Nobody came to investigate.
The crew took stock. Miraculously, none had perished in the crash. The front third of the Wanderlust had been turned into scrap metal. Navigation, life support and communications were gone. The first two no longer mattered; the third did. The aliens had no ride home and no means of calling for one.
On the plus side, the planetary atmosphere that had flooded the ship when its nose was destroyed was breathable, and it looked as though the local flora could provide edible grains for the distinctly birdlike aliens when homegrown supplies were depleted.
Much of the ship’s equipment remained functional. The transporter showed promising signs of life, but its range was limited to the typical distance from orbit to planetary surface.
The crewmembers knew the drill.

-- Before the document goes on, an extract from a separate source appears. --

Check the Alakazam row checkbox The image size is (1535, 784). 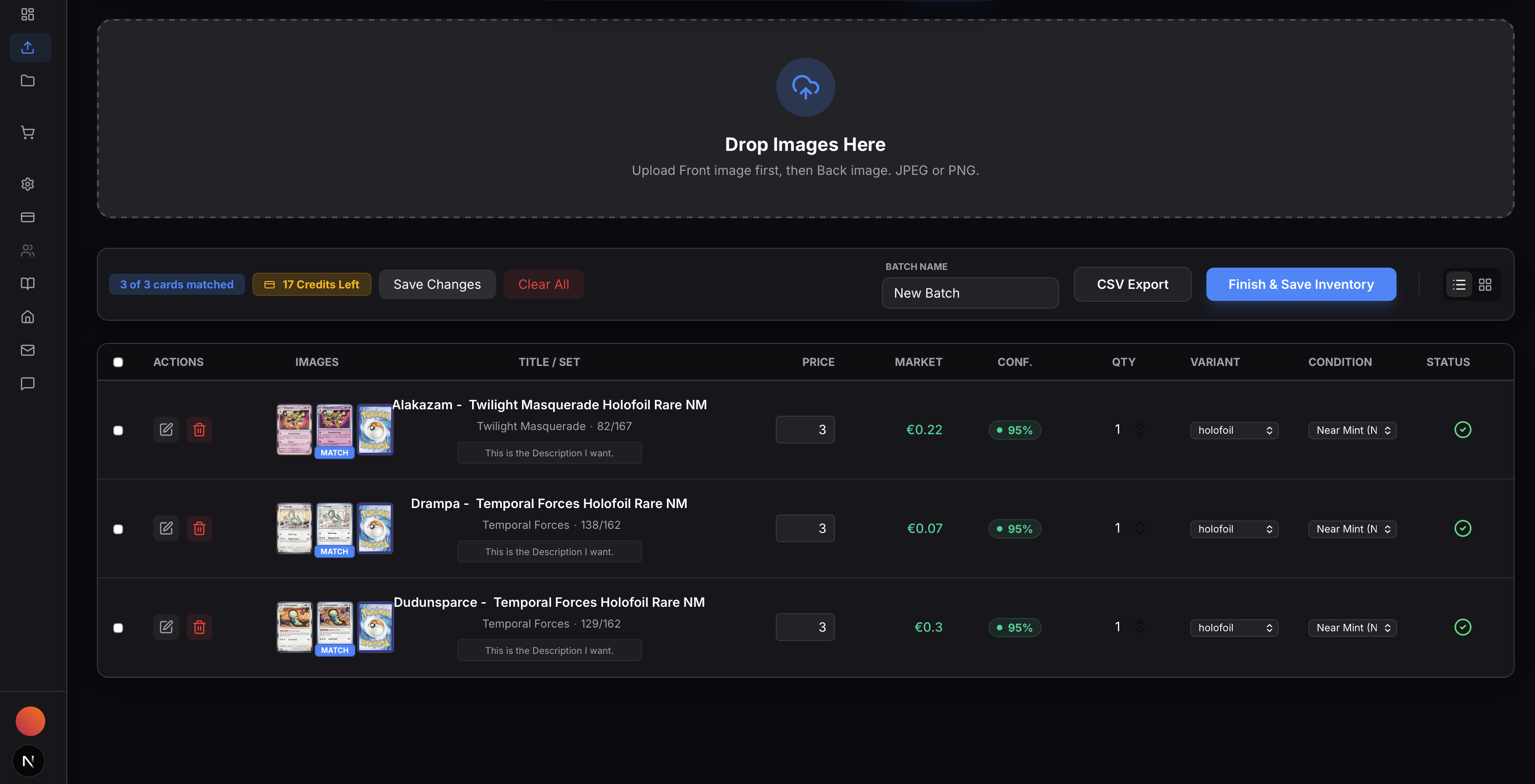(118, 430)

They got to work.
Yes, the Wanderlust would fly no more, but the crew could re-purpose its surviving equipment for alternative transportation. What they couldn’t salvage, they could find in stealthy visits to Terran landfill sites.

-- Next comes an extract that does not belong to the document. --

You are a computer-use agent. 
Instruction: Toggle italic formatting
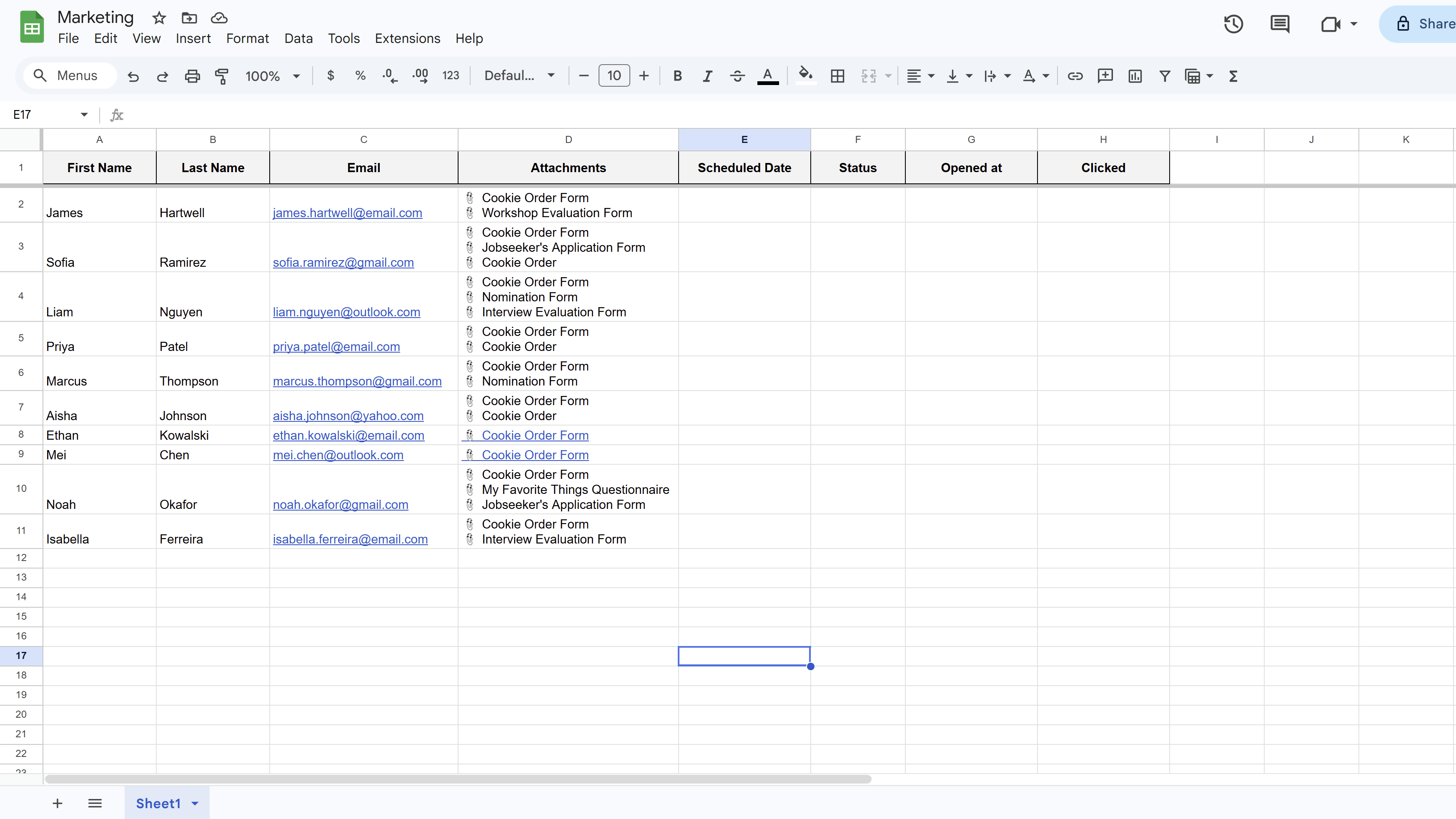tap(707, 76)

Within a surprisingly short time, they had constructed a device that, with a little help from lightning, took them to their nearest outpost. The device remained behind, mysterious, and nameless, until Dr. Evermor claimed it as his own.
Meanwhile, back in reality (or as close as I get) …
Holy Sith! The Forevertron incorporates such exotic components as a pair of Thomas Edison dynamos, a giant telescope, and the Apollo 11 space capsule decontamination chamber.
Dr. Evermor’s Sculpture Park is only a little more than 100 miles west of me? A must-go day trip went on my calendar. Even Mary, my decidedly anti-science fiction wife, agreed to join me, once she had seen a few Forevertron photos.
Matthew, my 8-year-old grandson, who thinks a trip to the supermarket is a never-ending journey, was the toughest sell. He spotted what he thought were a TARDIS and a Dalek in the photos, so he was in.
Two weeks later, under cloudy skies and a promise of sun to the west, we sallied forth. We wandered about the countryside near our goal for a bit -- but we finally found the park, not visible from the highway, hiding behind a surplus store and what appeared to be a junk yard.
We were not disappointed.
Well, Matthew was a little bummed when we couldn't find a Dalek, and the TARDIS he had seen in the photos turned out to be an old English phone booth -- no phone but still bearing instructions for dialing numbers in Ireland.
Thanks, History Channel -- and Mike.